(What you will do) Copy out the records from the line containing "Given: Click the Settings gear icon" to the line containing "click(x=4, y=71)", with both of those lines included.
— Start Source records —
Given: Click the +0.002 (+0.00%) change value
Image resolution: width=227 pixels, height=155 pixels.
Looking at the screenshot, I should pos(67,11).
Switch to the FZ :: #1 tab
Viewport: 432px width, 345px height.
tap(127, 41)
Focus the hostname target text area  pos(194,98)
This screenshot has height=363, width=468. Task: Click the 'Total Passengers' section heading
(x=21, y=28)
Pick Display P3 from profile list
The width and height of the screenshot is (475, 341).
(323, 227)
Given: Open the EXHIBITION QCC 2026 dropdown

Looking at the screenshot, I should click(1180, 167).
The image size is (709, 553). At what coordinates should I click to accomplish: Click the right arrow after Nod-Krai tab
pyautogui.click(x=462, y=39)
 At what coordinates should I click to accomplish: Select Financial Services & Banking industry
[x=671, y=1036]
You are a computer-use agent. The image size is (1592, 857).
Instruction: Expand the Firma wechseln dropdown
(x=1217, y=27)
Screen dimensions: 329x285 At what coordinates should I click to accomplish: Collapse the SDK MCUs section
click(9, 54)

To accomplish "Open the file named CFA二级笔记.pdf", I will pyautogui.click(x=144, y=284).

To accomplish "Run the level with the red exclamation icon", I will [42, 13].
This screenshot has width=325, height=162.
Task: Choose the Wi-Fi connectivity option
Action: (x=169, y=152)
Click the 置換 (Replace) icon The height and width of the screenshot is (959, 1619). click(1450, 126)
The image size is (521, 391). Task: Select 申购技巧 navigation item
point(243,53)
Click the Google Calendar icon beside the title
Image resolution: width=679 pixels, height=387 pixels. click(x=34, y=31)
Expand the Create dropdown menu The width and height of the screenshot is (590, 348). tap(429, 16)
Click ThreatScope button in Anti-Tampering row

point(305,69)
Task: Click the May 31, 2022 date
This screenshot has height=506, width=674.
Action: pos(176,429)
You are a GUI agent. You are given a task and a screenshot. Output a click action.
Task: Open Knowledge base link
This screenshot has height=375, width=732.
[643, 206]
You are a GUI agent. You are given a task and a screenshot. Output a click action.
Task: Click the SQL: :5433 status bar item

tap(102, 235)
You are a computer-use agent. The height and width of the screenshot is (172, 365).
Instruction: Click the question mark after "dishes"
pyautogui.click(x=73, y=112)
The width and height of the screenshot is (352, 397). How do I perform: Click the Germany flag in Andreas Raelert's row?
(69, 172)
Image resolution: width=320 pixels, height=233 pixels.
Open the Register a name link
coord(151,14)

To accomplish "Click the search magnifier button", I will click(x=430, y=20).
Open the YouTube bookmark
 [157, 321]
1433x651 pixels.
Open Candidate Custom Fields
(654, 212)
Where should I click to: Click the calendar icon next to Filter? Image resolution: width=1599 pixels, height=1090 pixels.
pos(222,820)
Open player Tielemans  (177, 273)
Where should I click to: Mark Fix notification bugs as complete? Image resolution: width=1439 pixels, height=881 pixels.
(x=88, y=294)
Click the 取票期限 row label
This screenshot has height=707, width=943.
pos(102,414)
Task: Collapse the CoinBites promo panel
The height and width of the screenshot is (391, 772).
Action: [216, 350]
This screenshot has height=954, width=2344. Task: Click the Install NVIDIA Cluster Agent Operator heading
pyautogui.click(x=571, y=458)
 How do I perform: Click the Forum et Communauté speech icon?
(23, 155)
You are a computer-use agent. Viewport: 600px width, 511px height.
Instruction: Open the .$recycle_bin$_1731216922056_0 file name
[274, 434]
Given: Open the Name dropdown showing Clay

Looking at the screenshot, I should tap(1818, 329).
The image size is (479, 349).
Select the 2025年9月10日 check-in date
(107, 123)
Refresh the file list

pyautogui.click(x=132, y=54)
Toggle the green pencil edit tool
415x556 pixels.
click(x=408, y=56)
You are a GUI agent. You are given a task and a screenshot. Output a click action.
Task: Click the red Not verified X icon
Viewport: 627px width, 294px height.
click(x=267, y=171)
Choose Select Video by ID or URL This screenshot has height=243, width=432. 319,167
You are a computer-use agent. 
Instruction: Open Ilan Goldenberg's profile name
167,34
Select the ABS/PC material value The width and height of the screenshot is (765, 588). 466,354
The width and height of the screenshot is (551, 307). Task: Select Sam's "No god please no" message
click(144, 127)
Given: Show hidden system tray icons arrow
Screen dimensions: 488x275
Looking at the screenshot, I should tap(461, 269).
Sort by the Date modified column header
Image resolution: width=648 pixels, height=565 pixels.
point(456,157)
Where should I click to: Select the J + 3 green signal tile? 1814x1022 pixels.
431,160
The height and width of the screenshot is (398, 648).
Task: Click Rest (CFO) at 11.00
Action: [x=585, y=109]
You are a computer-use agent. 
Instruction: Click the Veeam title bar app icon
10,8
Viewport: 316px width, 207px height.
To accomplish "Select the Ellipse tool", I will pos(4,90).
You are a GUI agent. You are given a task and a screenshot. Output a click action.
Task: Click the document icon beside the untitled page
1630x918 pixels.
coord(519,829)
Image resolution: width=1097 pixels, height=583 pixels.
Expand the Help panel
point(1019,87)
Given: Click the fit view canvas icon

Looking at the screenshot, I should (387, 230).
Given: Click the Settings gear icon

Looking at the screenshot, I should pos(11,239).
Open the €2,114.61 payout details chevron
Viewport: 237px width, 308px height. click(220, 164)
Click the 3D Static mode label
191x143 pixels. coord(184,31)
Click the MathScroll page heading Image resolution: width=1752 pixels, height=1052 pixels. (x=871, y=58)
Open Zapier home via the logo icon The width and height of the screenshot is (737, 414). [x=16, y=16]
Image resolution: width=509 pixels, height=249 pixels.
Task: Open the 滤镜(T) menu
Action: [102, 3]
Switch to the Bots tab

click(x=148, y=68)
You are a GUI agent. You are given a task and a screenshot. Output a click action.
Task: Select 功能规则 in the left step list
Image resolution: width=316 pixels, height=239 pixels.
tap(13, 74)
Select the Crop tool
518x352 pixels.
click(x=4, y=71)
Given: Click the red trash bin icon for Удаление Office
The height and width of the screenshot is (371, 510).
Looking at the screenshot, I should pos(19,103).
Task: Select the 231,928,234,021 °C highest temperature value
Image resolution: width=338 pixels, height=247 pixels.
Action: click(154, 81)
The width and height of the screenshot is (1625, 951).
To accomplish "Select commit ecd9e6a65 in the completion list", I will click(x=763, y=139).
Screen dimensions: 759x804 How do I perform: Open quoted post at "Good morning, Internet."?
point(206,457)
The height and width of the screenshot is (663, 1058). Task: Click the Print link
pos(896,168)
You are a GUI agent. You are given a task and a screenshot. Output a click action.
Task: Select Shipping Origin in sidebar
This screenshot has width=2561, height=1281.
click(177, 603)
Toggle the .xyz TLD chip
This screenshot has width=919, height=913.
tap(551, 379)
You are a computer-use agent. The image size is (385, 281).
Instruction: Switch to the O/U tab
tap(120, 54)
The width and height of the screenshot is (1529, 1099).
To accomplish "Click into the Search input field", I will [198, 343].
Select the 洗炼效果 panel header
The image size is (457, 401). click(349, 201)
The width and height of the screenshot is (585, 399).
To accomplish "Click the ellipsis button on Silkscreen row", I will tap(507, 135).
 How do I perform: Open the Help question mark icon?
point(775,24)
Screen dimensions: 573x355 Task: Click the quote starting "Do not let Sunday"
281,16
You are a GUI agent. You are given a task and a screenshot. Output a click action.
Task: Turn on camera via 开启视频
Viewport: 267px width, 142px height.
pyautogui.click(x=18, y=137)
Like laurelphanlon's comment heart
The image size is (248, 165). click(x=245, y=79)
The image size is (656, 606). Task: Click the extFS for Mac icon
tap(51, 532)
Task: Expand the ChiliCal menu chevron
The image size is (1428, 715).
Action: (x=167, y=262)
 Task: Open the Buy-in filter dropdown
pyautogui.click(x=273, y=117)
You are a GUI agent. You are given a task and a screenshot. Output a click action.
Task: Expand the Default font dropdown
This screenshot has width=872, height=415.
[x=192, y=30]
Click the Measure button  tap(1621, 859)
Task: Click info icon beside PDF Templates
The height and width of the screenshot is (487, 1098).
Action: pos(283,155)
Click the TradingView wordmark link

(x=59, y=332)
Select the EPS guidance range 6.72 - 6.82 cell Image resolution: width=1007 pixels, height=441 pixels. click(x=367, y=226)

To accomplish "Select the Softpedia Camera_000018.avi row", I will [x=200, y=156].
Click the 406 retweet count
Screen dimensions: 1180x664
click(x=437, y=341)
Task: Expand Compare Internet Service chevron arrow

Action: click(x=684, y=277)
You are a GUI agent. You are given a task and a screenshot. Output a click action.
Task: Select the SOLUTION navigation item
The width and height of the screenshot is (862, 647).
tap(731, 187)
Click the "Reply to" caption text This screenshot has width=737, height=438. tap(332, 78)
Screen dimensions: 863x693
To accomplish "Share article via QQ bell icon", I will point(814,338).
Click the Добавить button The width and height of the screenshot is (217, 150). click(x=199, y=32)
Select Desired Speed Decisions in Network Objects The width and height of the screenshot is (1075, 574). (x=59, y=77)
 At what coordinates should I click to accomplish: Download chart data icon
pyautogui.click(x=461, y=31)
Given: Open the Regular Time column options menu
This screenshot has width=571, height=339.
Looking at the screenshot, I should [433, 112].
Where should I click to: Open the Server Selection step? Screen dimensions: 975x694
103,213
— End Source records —
(Complete output)
Given: Click the Settings gear icon

Looking at the screenshot, I should pos(11,239).
Open the €2,114.61 payout details chevron
Viewport: 237px width, 308px height. click(220, 164)
Click the 3D Static mode label
191x143 pixels. coord(184,31)
Click the MathScroll page heading Image resolution: width=1752 pixels, height=1052 pixels. (x=871, y=58)
Open Zapier home via the logo icon The width and height of the screenshot is (737, 414). [x=16, y=16]
Image resolution: width=509 pixels, height=249 pixels.
Task: Open the 滤镜(T) menu
Action: [102, 3]
Switch to the Bots tab

click(x=148, y=68)
You are a GUI agent. You are given a task and a screenshot. Output a click action.
Task: Select 功能规则 in the left step list
Image resolution: width=316 pixels, height=239 pixels.
tap(13, 74)
Select the Crop tool
518x352 pixels.
click(x=4, y=71)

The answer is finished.